Tuesday, June 8, 2010

Vancouver Real Estate Market Cooling?

Real Estate Market Cooling?

47 Sales in Vancouver today & 33 yesterday including West Van waterfront for $10,000,000; West Van Estate for $22,000,000; West Van Building Lot for $3,300,000; and Shangri la Condo for $3,100,000 on the high end. The low end remains busy starting with a studio sale in The Max Downtown for $290,000, and units at Vista Place are finally selling as a 2 bedroom sold for $600,000!

Conclusion: Be careful what you read in The Vancouver Sun;)

Listings traditionally pile up in the spring and the summer is typically slower as Westerners enjoy the Weather and Vacation Time. I would look for a bump in activity later this month as Buyers with fixed rates fear losing them after the 90 day hold period, then a few months of a Buyers market where low ball offers have their best chance, then the Fall Market will bring more activity and increased consumer confidence as HST is adjusted for and interest rates still remain low.

(Records from a pointing dataset)

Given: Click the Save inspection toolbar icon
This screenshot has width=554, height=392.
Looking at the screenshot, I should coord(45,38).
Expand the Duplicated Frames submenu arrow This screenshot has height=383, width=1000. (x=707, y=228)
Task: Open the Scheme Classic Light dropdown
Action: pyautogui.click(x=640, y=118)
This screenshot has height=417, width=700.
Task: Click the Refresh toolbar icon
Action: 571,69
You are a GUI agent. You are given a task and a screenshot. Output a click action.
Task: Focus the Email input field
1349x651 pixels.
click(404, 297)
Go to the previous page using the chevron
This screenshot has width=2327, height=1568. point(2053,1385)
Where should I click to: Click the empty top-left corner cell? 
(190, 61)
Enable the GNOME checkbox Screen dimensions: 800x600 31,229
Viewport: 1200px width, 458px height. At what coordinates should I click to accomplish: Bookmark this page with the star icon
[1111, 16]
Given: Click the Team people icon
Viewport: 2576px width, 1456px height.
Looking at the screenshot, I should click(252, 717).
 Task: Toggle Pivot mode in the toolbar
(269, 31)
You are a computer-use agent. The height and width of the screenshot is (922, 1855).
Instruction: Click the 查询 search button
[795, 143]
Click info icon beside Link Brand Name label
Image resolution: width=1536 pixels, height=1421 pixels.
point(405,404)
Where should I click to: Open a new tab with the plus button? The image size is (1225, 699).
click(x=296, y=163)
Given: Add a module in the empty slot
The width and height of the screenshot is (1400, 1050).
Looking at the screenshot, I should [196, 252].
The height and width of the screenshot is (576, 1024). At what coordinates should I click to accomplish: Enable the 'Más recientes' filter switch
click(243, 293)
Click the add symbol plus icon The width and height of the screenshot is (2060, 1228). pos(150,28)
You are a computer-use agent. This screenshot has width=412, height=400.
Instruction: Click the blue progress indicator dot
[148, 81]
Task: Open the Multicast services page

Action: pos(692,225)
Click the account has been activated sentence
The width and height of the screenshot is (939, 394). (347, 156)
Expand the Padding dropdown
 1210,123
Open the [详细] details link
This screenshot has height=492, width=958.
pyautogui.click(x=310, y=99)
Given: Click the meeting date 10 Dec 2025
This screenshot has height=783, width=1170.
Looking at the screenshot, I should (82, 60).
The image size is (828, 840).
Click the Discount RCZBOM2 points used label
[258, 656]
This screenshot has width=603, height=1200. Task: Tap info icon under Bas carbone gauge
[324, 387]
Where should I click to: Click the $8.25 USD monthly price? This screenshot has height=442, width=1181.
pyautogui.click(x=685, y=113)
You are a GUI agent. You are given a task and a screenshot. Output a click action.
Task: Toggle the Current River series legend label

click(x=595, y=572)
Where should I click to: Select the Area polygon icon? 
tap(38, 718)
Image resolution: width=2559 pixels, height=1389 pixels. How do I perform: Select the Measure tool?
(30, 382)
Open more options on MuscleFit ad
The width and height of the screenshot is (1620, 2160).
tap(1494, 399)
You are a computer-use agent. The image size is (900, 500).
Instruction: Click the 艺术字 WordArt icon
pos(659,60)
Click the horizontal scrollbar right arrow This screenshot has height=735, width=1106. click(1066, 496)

= Exercise objective =
According to the Vancouver real estate post, what was the sale price of the West Van Estate?

= Exercise answer =
$22,000,000